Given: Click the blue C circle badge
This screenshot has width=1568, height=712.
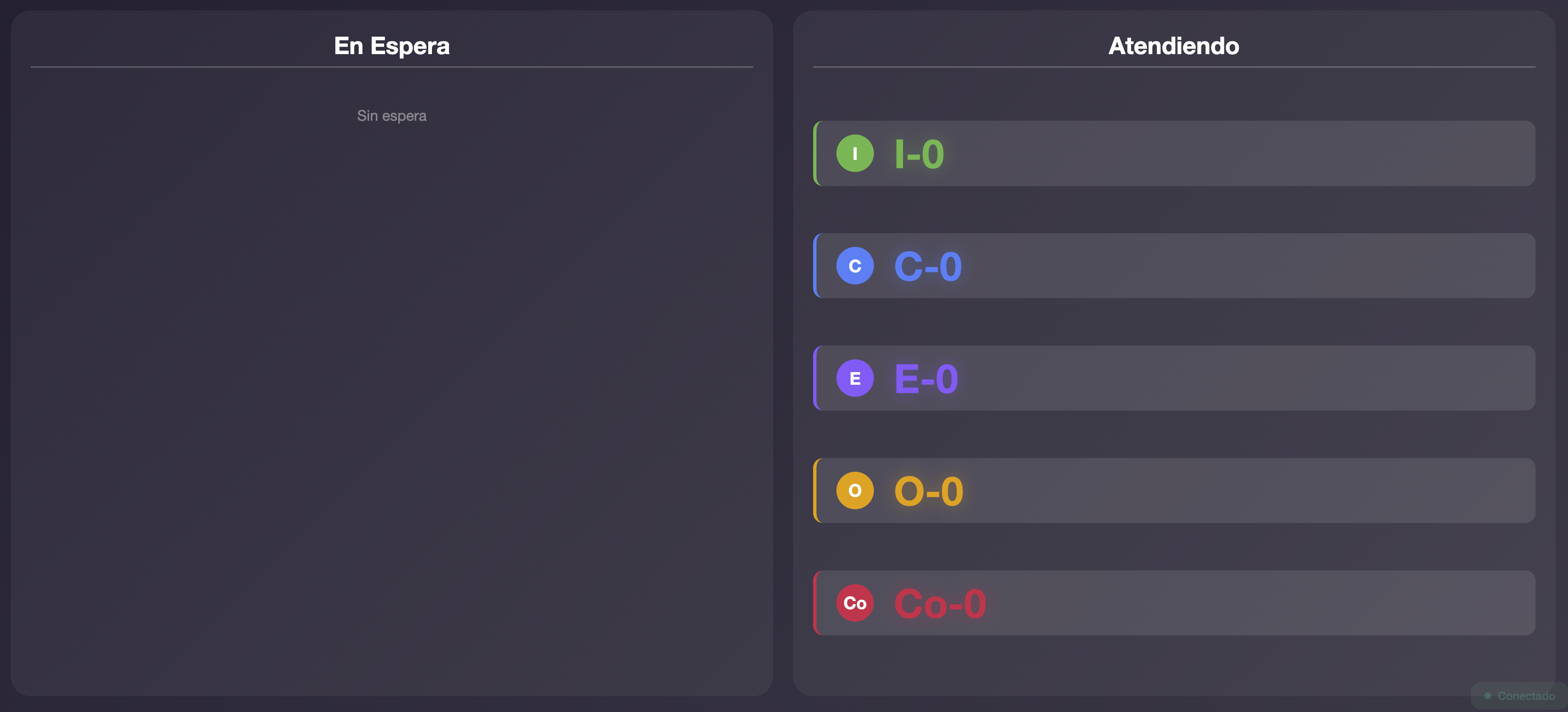Looking at the screenshot, I should [x=855, y=266].
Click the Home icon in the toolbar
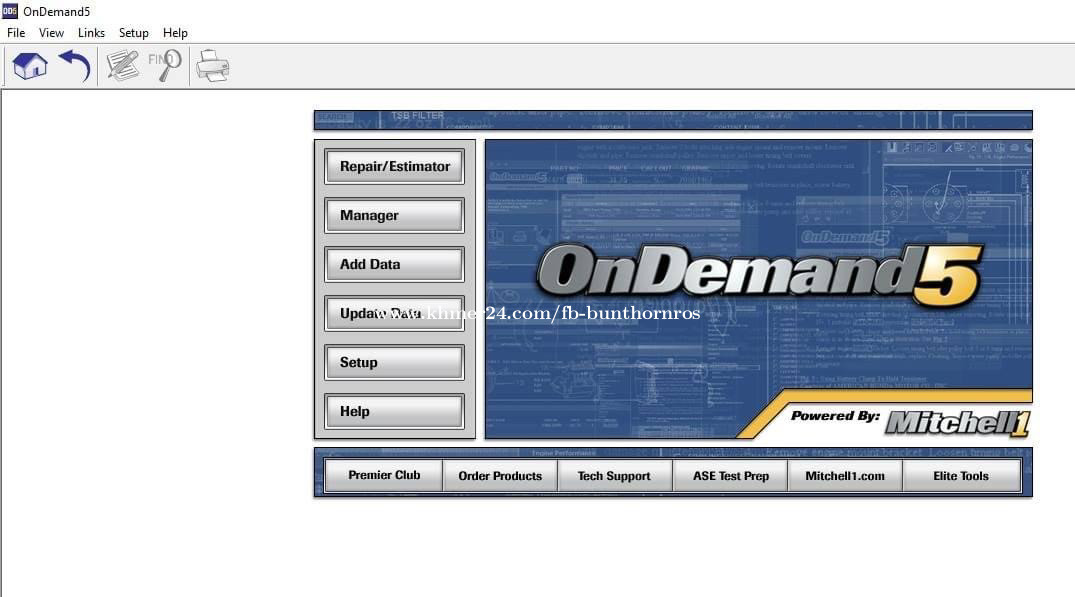1075x597 pixels. 30,66
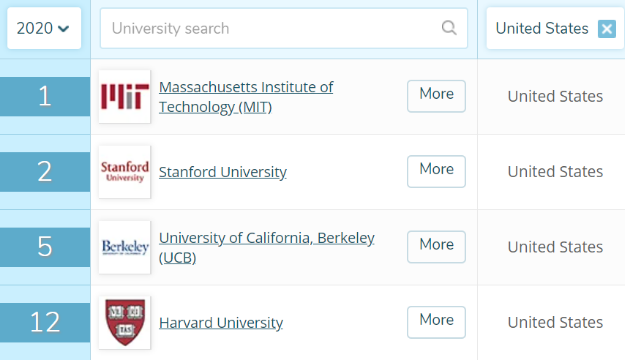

** THE PROBLEM **
Your reply should restate every entry exactly, with the pictures left out.

** RESULT BELOW **
Given: Click the blue C circle badge
This screenshot has width=1568, height=712.
Looking at the screenshot, I should [x=855, y=266].
Click the Home icon in the toolbar
1075x597 pixels. 30,66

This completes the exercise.